§ Exercise passage
⟨
Lois Arnold currently serves as president
of the National Commission on Donor Milk Banking convened
by the American Breastfeeding Institute, a nonprofit organization,
to investigate quality issues in the collection and storage
of donor milk and recommending quality standards. (While she
and Medo both make clear that they have no official ties to
one another, Arnold acknowledges that her organization might
someday apply to Prolacta for grant money.)
As Arnold points out, the existing system
whereby milk banks voluntarily abide by self-imposed guidelines
leaves open the possibility that one or more of them might
opt not to follow the rules. And if one lets down its guard
when it comes to donor screening or pasteurization, the whole
system is threatened.
Although she and others note that there
are no known instances in which a baby has been sickened by
donated milk, Arnold isn't satisfied. If one baby were to
die because of bad donor milk, she says, milk banking in the
United States would come to a crashing halt.
Georgetown University Hospital ran a milk
bank until 1998, when corporate regrouping and lack of funding
shut the facility down. The hospital's new management is considering
reinstating the bank.
Nitin Mehta, a professor of pediatrics
at Georgetown and president of the National Capital Lactation
Center, says that with triple-screening (including scrutiny
of the donor's medical history, a physical examination, and
blood tests to rule out diseases and infections) in place,
he and colleagues "subscribe to a positive notion with
regard to the use of donor breast milk."
Mehta points out that although pasteurization
may compromise some of that milk's proteins and enzymes, the
other nutrients and fats don't seem to be affected by the
process.
"In the past 10 to 20 years we have
found more information about what is the goodness of human
milk," Mehta says. "The benefits seem to outweigh
the changes from heat treatment."
Still, Mehta explains that medical opinions
vary as to the safety of donated milk "because of things
we speculate, but don't know, about donors" and their
health.
Creating Demand
Despite such lingering questions about
safety, human milk banking has been on the rise during the
last three years: About 410,000 ounces were dispensed in North
America in 2000, up from about 225,000 in 1998, Arnold says.
⟩
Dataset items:
⟨
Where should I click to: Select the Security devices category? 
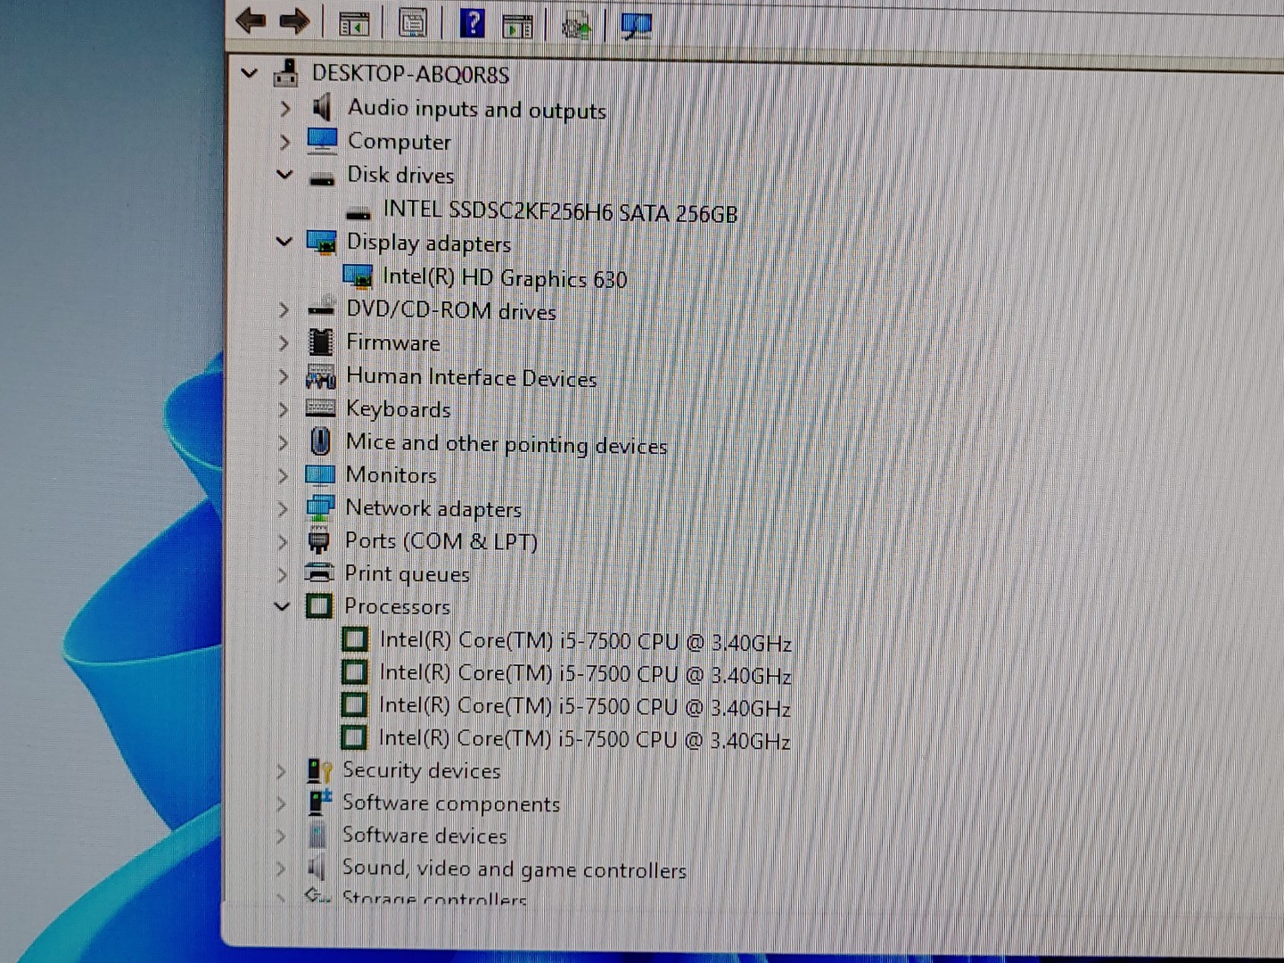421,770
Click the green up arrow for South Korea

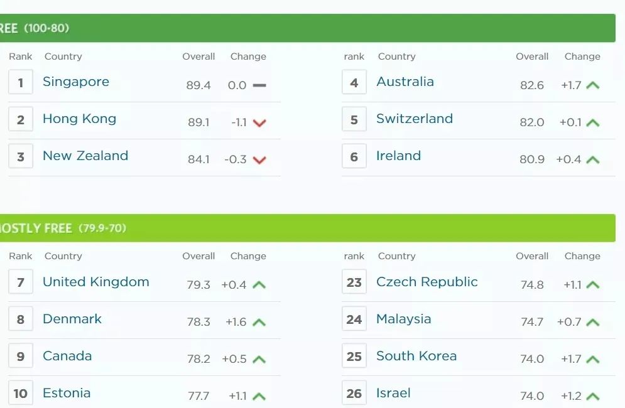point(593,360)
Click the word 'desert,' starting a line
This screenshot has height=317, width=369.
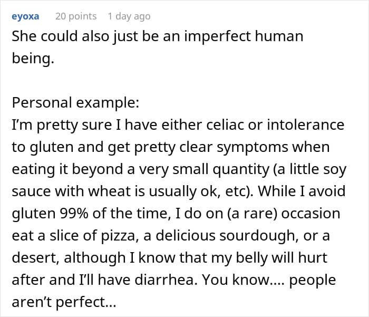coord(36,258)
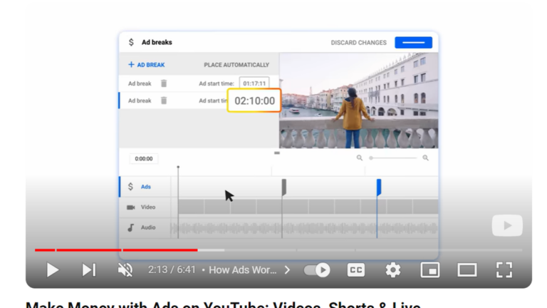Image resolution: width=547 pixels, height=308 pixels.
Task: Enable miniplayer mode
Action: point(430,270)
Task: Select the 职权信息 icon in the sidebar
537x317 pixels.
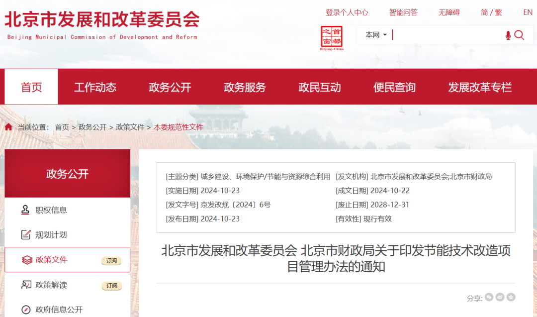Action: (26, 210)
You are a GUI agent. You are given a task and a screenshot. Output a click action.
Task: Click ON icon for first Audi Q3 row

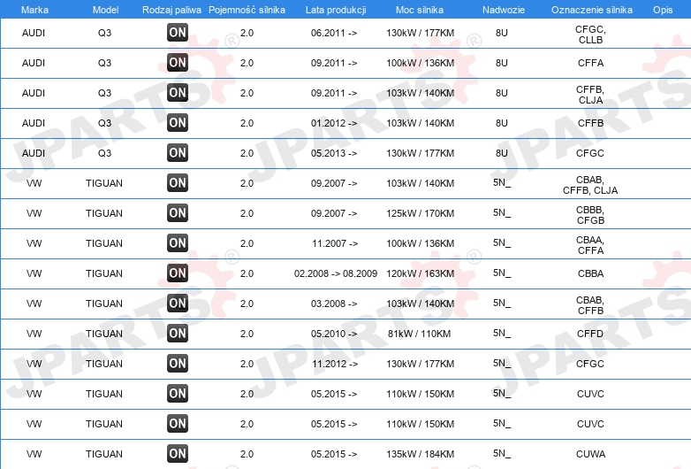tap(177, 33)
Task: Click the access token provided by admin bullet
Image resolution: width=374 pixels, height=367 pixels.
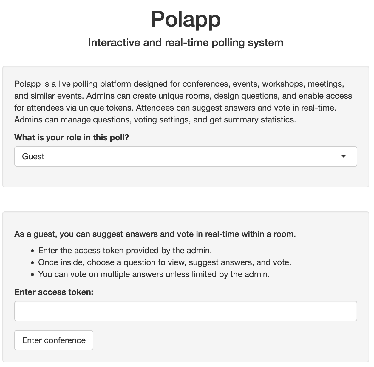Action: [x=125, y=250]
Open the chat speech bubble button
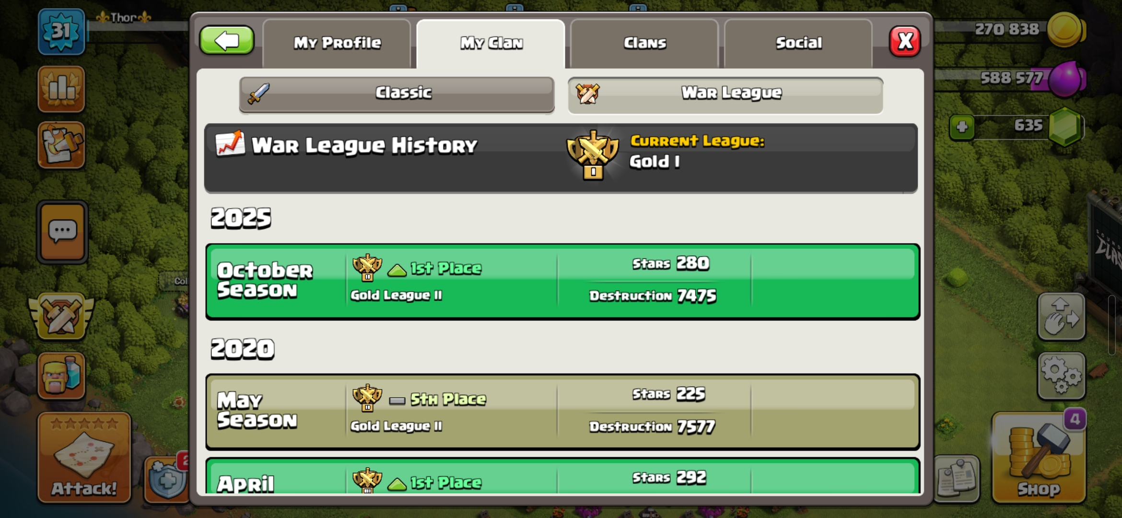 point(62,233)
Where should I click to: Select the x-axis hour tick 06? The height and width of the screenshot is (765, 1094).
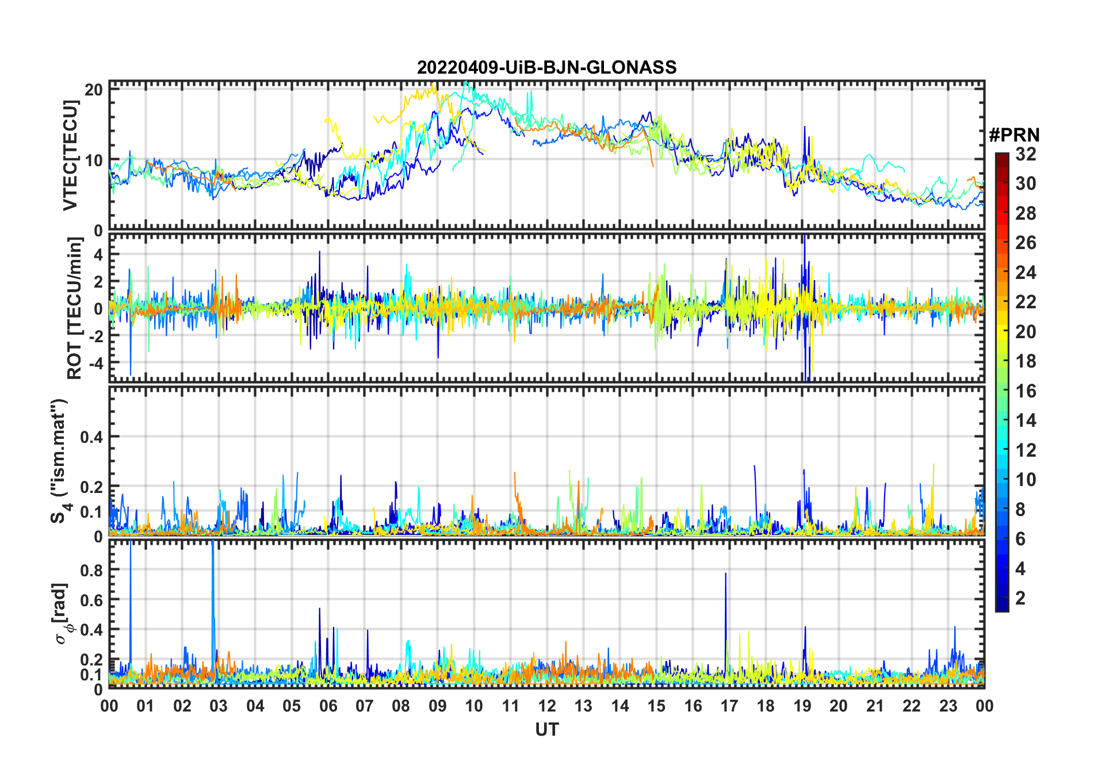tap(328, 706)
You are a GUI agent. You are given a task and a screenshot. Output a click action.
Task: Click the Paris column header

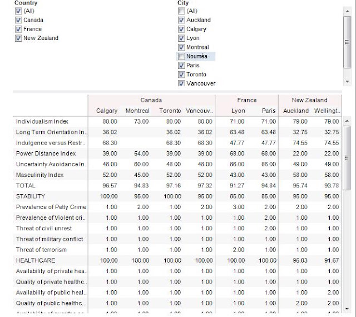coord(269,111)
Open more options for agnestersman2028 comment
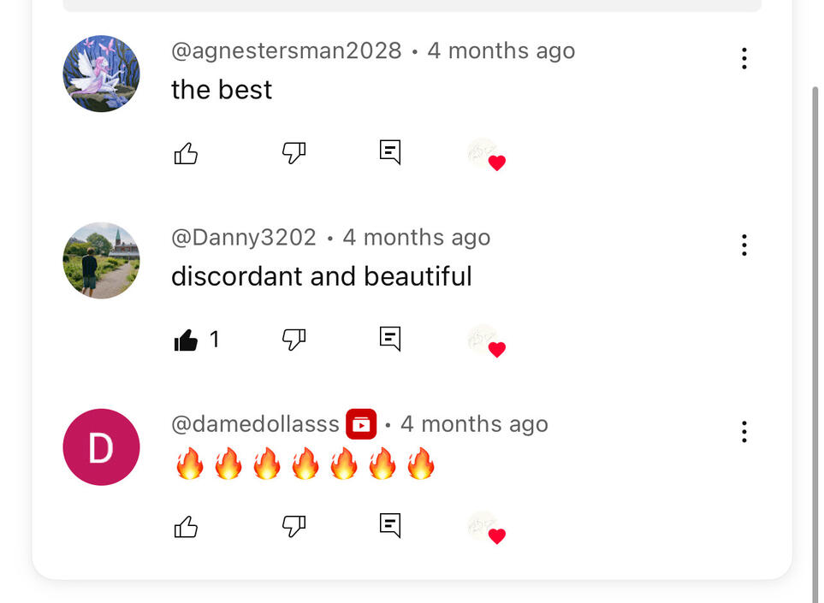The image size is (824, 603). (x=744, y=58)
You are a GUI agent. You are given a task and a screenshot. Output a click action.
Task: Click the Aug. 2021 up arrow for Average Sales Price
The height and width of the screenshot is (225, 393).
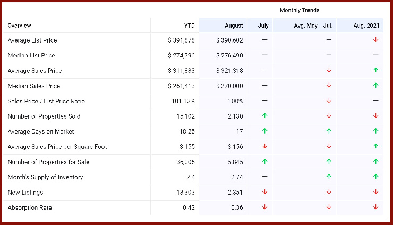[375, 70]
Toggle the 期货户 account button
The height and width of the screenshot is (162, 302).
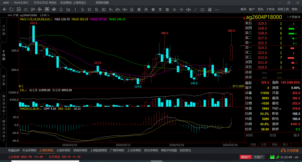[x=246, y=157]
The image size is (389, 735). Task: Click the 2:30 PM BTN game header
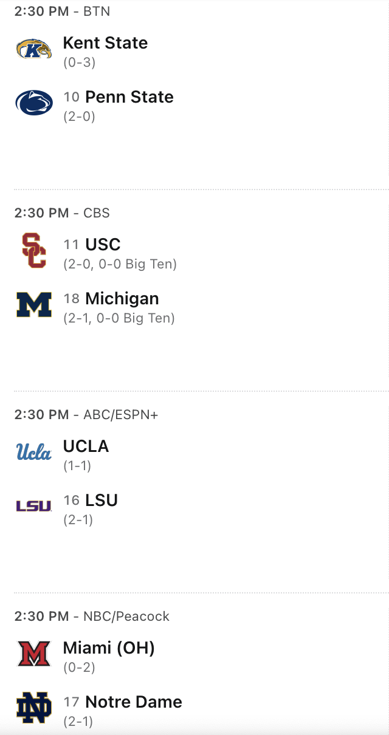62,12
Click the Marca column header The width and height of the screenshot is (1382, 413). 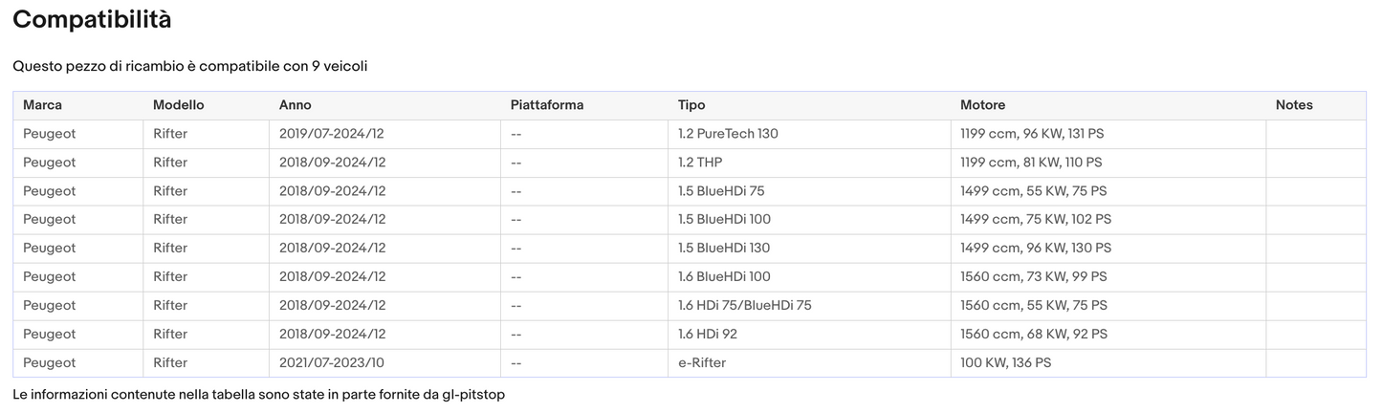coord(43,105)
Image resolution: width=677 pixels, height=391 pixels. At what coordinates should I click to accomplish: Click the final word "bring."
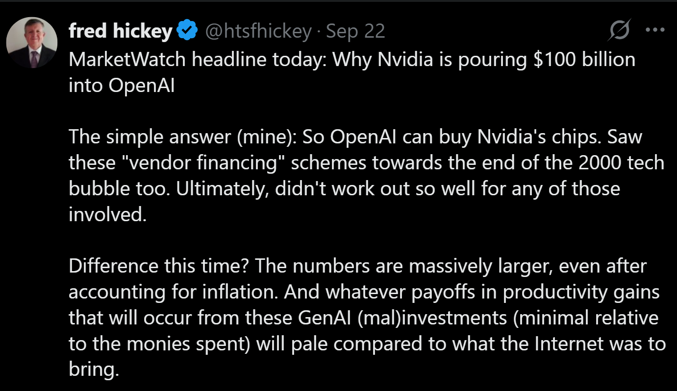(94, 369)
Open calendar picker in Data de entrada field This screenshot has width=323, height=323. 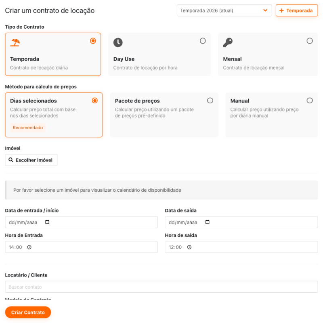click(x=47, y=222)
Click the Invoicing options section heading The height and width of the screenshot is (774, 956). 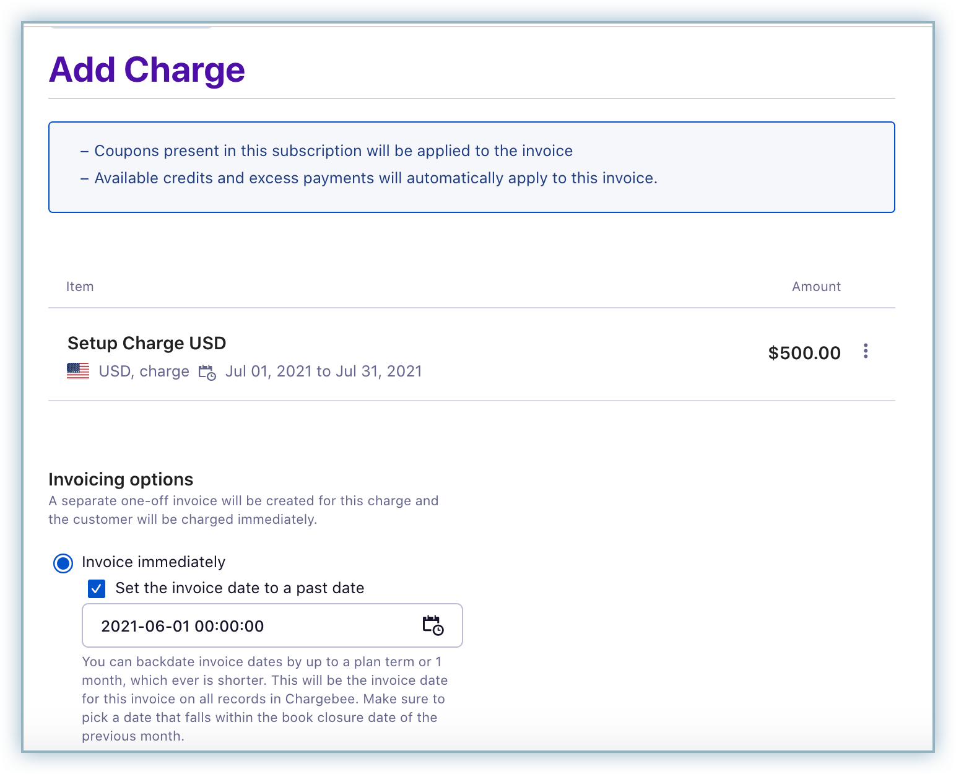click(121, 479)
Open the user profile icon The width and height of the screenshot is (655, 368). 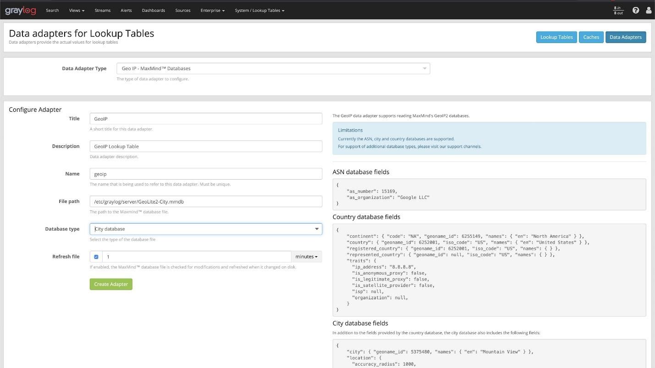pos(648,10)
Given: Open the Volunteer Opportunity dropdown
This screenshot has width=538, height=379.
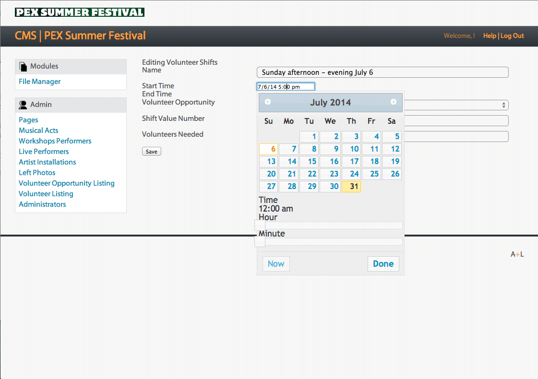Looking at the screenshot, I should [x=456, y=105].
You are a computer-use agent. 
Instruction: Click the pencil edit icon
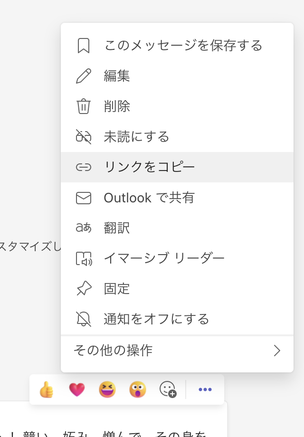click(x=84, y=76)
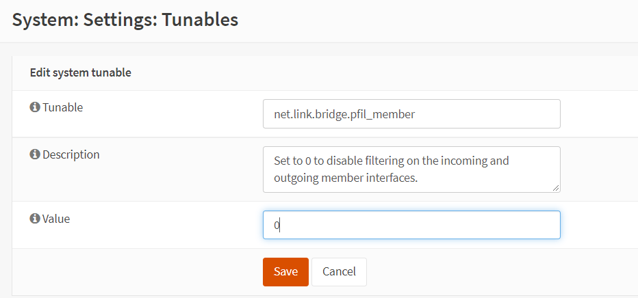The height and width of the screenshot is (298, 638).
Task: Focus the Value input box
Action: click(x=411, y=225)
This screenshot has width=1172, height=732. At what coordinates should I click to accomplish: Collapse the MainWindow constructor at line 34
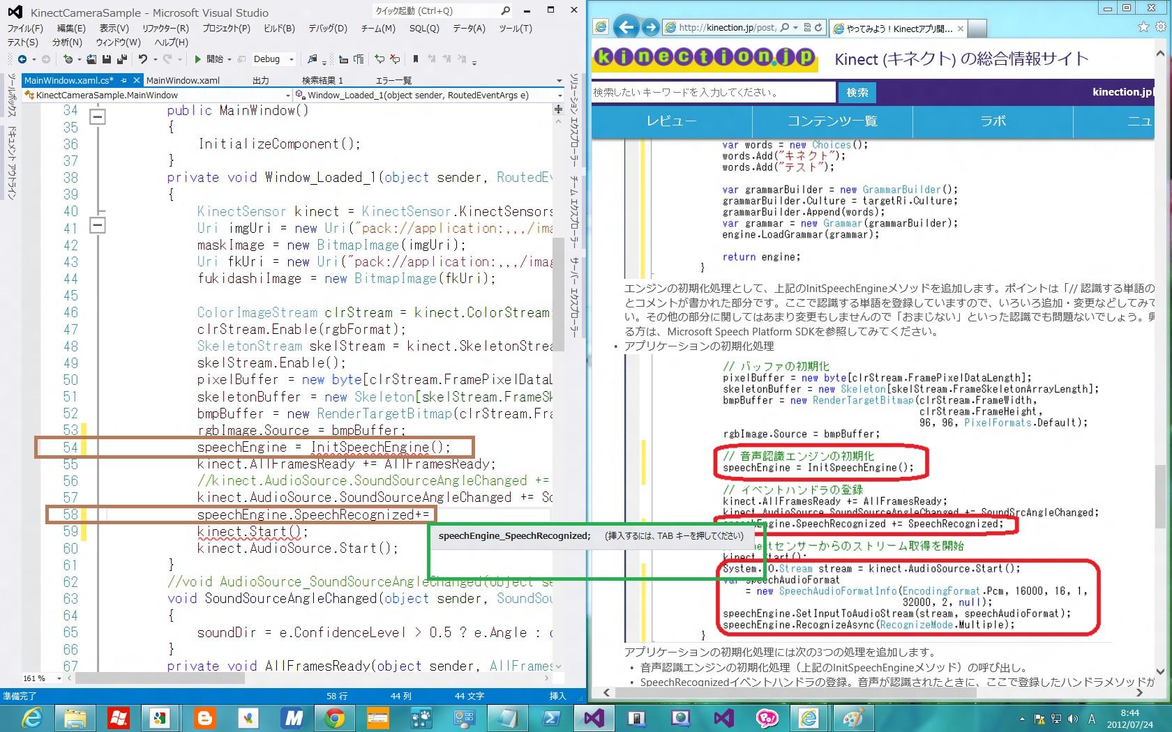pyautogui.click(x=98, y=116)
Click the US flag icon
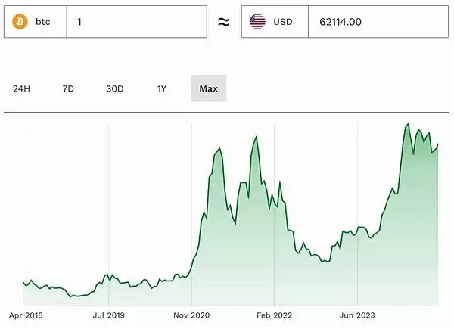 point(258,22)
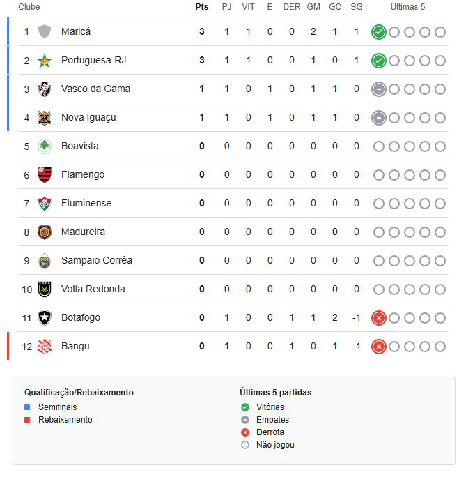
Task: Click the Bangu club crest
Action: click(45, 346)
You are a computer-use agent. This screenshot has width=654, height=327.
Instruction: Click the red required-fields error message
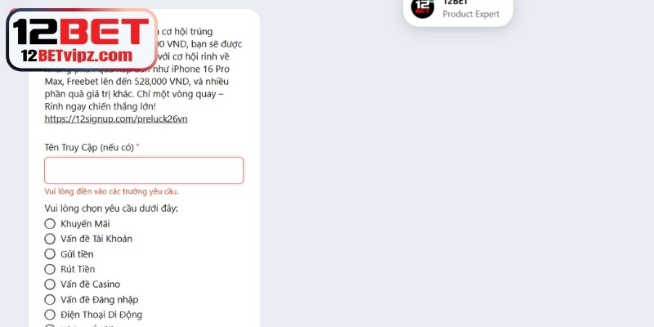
⟩
§ What is needed
Could you pull out the full passage on donor milk banking above and reproduce it word for word?

§ Answer
Lois Arnold currently serves as president
of the National Commission on Donor Milk Banking convened
by the American Breastfeeding Institute, a nonprofit organization,
to investigate quality issues in the collection and storage
of donor milk and recommending quality standards. (While she
and Medo both make clear that they have no official ties to
one another, Arnold acknowledges that her organization might
someday apply to Prolacta for grant money.)
As Arnold points out, the existing system
whereby milk banks voluntarily abide by self-imposed guidelines
leaves open the possibility that one or more of them might
opt not to follow the rules. And if one lets down its guard
when it comes to donor screening or pasteurization, the whole
system is threatened.
Although she and others note that there
are no known instances in which a baby has been sickened by
donated milk, Arnold isn't satisfied. If one baby were to
die because of bad donor milk, she says, milk banking in the
United States would come to a crashing halt.
Georgetown University Hospital ran a milk
bank until 1998, when corporate regrouping and lack of funding
shut the facility down. The hospital's new management is considering
reinstating the bank.
Nitin Mehta, a professor of pediatrics
at Georgetown and president of the National Capital Lactation
Center, says that with triple-screening (including scrutiny
of the donor's medical history, a physical examination, and
blood tests to rule out diseases and infections) in place,
he and colleagues "subscribe to a positive notion with
regard to the use of donor breast milk."
Mehta points out that although pasteurization
may compromise some of that milk's proteins and enzymes, the
other nutrients and fats don't seem to be affected by the
process.
"In the past 10 to 20 years we have
found more information about what is the goodness of human
milk," Mehta says. "The benefits seem to outweigh
the changes from heat treatment."
Still, Mehta explains that medical opinions
vary as to the safety of donated milk "because of things
we speculate, but don't know, about donors" and their
health.
Creating Demand
Despite such lingering questions about
safety, human milk banking has been on the rise during the
last three years: About 410,000 ounces were dispensed in North
America in 2000, up from about 225,000 in 1998, Arnold says.